Entonces, puedo probar a despedirme. Una vez soy consciente de que mi asunto está ya muerto, llega el momento del duelo. Y el duelo implica desde luego siempre un dolor, el dolor de la despedida, sabiendo que aquello (fuera gustoso o desagradable) que era ya no será más. Ya no volveré a verte. Ya no volveré a sentir tu calor o a escuchar tus gritos.
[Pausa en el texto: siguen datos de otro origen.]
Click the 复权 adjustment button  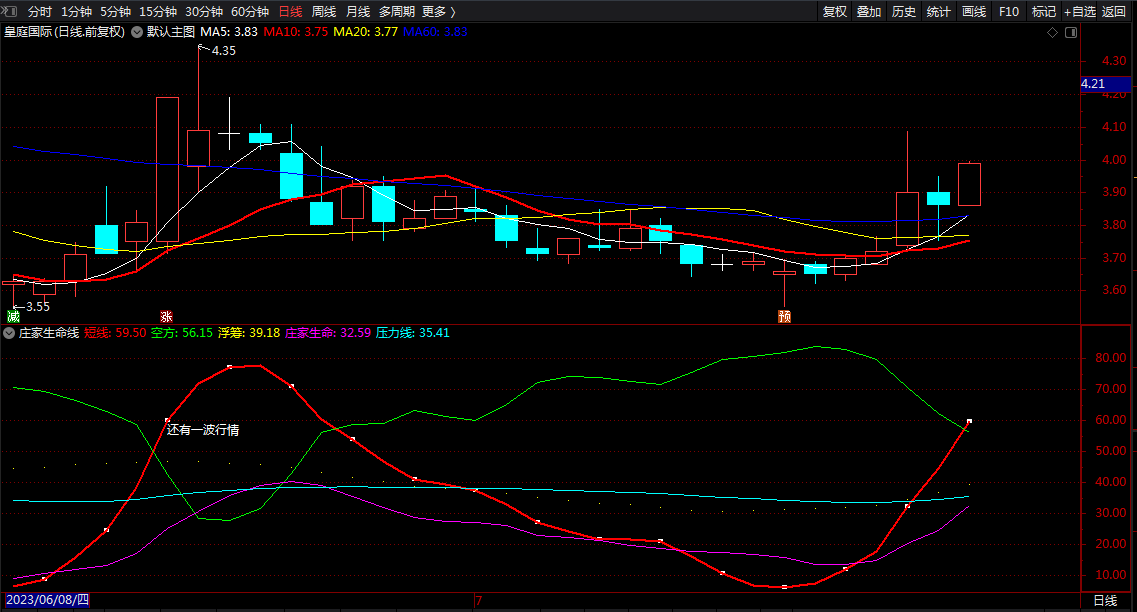(x=835, y=12)
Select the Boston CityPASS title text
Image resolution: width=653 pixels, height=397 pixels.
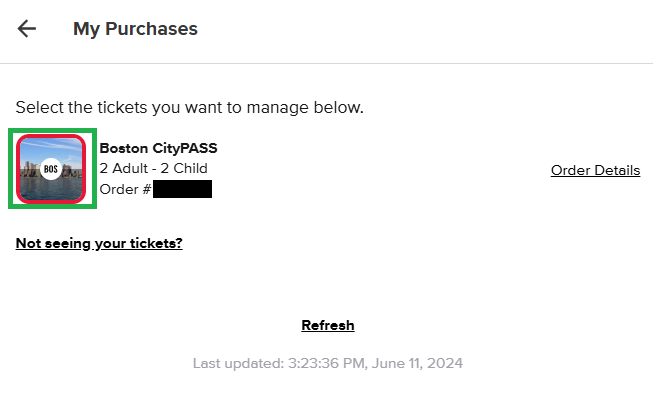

Ya no volveré a levantarme a las 7:30 para ir a trabajar. Eso se acabó. Adiós. El lenguaje es muy sabio, por eso en castellano para despedirnos utilizamos el Adiós, es decir a-Dios, y a Dios le mando el muerto, al cielo o a donde corresponda, ahora ya no es asunto mío.

Cerrar, entonces, abre la puerta a la despedida. Y ésta puede ser larga o corta, gustosa o no. A veces se mezclan sentimientos de alivio y añoranza, y de miedo a lo que vendrá ahora, pues esto que me era tan conocido y que tan presente estaba día a día ya no está. Ahora hay espacio para que entren cosas nuevas. Puedo despedirme con un apretón de manos o con un portazo, eso ya depende de mí.

El duelo también tendrá su duración. Hoy en día en nuestra sociedad actual ya no se lleva tanto aquello de velar al muerto, que antes se hacía de manera natural, en las propias casas, en el lugar donde el muerto había vivido, rodeado de sus cosas y sus familiares. El proceso de velatorio tenía desde luego una función, y ésta era hacer a los seres queridos conscientes de la pérdida, del nuevo estado de nuestro familiar, de que algo ha cambiado y ya no volverá a ser lo mismo. Además, permitía la despedida y el comienzo del duelo, es decir, de sentir el dolor que la pérdida me causa. Todo este proceso, aún teñido de dolor y muerte, es esencialmente reparador, pues me permite dejar al muerto en su lugar, darle el estatus que le corresponde ahora, y yo ocuparme en mi presente.

Esto, desde luego, no implica que se muera el cariño que se sentía. Algo cambia, y el amor permanece.

El cierre, entonces, es como un vaciarse de algo que ya no me sirve para crear espacio nuevo, para que algo nuevo llegue y llene mi vida. La vida, las personas, los ciclos vienen y van, y en nuestra mano está qué hacer con el tiempo que nos ha sido dado.